━━━ Exercise inputs ━━━

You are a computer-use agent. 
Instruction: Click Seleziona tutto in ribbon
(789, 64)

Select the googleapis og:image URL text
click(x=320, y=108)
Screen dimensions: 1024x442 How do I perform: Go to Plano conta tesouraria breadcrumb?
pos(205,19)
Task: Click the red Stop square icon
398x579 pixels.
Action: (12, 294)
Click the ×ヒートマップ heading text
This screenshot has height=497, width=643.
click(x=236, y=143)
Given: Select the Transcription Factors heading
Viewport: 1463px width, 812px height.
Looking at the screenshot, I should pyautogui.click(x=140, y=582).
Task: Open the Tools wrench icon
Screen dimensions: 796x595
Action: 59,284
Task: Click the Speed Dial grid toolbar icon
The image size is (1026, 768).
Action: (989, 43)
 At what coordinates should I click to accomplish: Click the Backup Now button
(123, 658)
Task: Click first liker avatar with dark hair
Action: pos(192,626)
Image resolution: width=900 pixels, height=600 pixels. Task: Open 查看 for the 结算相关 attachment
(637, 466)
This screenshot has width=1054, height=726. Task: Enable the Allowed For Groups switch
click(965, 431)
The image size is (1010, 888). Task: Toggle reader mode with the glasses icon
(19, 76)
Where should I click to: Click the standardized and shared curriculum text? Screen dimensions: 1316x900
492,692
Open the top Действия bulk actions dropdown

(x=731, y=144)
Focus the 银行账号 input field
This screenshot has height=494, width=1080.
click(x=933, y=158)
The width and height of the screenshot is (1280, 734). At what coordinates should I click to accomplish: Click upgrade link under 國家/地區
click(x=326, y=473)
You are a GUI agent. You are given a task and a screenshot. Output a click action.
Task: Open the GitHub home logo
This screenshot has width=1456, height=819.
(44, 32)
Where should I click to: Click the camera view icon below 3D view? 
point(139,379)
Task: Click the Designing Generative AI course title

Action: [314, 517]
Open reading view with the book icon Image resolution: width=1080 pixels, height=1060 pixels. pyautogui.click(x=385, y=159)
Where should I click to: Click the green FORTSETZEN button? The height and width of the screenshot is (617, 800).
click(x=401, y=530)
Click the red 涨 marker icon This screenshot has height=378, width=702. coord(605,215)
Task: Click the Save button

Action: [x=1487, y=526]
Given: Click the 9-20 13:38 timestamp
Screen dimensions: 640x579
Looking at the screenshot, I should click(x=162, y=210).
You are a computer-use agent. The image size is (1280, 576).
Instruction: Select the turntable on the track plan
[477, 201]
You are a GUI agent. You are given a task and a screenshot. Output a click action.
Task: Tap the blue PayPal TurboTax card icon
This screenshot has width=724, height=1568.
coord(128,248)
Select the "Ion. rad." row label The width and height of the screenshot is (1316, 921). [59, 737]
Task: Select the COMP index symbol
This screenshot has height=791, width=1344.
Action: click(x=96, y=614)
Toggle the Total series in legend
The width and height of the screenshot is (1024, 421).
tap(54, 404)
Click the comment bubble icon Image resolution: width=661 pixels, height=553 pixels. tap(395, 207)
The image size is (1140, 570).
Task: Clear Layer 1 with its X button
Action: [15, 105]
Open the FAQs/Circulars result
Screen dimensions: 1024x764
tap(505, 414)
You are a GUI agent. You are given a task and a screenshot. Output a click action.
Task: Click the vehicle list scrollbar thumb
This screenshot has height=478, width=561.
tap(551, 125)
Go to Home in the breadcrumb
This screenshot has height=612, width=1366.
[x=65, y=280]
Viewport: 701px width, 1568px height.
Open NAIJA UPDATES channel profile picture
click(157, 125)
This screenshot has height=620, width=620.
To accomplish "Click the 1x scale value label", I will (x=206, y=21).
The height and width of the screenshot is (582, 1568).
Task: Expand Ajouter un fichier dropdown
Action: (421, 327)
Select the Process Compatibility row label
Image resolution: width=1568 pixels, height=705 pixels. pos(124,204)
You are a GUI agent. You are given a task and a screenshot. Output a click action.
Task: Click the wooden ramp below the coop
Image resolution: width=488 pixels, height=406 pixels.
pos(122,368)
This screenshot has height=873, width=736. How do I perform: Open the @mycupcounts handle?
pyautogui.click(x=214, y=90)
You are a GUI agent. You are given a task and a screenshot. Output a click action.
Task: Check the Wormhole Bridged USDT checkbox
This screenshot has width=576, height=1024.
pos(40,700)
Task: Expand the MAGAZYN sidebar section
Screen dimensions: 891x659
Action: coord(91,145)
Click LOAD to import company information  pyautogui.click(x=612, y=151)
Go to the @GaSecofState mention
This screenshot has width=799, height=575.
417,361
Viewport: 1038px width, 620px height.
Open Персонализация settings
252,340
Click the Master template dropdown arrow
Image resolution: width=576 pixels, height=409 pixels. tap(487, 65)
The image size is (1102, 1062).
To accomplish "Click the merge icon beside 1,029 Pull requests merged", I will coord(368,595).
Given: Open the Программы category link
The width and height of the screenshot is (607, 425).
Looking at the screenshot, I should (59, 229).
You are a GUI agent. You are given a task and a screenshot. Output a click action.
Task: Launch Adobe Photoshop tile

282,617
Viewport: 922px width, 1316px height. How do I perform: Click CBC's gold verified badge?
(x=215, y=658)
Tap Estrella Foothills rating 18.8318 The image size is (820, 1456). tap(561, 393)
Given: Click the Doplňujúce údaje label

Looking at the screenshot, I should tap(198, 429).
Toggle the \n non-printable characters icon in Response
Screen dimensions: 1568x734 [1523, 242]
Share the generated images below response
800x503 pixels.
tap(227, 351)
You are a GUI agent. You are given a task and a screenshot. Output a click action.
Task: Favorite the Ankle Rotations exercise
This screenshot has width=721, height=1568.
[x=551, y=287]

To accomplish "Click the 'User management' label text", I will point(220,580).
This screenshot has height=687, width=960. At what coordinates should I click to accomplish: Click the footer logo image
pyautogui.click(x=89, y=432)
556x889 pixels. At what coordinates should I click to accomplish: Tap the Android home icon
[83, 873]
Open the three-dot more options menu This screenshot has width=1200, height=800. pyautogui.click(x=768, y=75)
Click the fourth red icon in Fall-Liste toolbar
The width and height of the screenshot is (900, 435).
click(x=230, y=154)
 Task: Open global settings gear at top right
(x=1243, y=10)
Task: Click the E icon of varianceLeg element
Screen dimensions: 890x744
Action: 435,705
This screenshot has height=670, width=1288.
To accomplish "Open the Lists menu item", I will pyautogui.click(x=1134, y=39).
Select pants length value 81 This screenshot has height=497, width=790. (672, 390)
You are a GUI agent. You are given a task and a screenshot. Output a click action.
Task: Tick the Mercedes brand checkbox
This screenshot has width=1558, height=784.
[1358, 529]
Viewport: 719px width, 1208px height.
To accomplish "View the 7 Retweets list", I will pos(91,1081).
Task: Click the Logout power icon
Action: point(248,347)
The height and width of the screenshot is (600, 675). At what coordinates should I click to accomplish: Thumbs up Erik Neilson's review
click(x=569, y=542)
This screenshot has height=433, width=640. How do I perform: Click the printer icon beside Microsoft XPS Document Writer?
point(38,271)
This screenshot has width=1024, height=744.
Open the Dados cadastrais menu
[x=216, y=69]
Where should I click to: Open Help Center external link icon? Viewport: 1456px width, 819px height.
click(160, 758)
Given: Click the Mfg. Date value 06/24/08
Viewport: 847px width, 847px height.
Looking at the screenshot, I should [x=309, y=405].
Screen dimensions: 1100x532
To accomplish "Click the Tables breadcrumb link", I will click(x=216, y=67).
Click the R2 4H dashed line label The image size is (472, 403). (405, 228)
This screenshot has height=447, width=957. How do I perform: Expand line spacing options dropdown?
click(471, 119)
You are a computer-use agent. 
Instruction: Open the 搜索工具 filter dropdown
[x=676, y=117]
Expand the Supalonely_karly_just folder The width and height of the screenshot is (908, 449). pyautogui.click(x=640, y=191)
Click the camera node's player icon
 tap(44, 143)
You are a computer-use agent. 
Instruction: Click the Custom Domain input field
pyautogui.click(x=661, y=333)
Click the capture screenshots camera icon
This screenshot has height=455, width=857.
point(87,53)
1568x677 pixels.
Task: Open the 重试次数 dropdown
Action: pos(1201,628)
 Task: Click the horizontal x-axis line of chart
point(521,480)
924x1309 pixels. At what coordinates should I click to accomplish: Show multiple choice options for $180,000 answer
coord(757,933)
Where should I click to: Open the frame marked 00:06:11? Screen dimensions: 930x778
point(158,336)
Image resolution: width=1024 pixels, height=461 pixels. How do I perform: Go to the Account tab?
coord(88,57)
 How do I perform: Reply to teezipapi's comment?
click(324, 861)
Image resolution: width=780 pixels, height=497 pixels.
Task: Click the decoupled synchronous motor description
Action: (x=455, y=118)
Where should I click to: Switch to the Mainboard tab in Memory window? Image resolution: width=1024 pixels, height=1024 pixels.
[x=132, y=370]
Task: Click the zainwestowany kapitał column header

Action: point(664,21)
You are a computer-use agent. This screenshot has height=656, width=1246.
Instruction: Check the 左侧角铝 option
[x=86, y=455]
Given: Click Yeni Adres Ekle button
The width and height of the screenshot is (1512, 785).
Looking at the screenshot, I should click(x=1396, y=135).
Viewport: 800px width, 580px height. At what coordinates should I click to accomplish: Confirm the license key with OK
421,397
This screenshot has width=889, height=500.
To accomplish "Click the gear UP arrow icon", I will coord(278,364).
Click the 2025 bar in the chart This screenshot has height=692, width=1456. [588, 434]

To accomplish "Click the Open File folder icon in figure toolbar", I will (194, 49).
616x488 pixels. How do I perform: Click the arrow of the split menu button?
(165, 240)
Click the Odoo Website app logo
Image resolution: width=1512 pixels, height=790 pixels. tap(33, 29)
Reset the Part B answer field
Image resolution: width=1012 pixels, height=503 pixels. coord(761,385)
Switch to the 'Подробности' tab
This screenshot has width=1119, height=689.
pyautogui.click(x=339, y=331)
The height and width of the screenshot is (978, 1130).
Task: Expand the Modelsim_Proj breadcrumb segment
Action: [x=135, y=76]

━━━

Collect each line of the entries that has the word "heading", copying it in full.

*Output of the task:*
Click the ×ヒートマップ heading text
Given: Select the Transcription Factors heading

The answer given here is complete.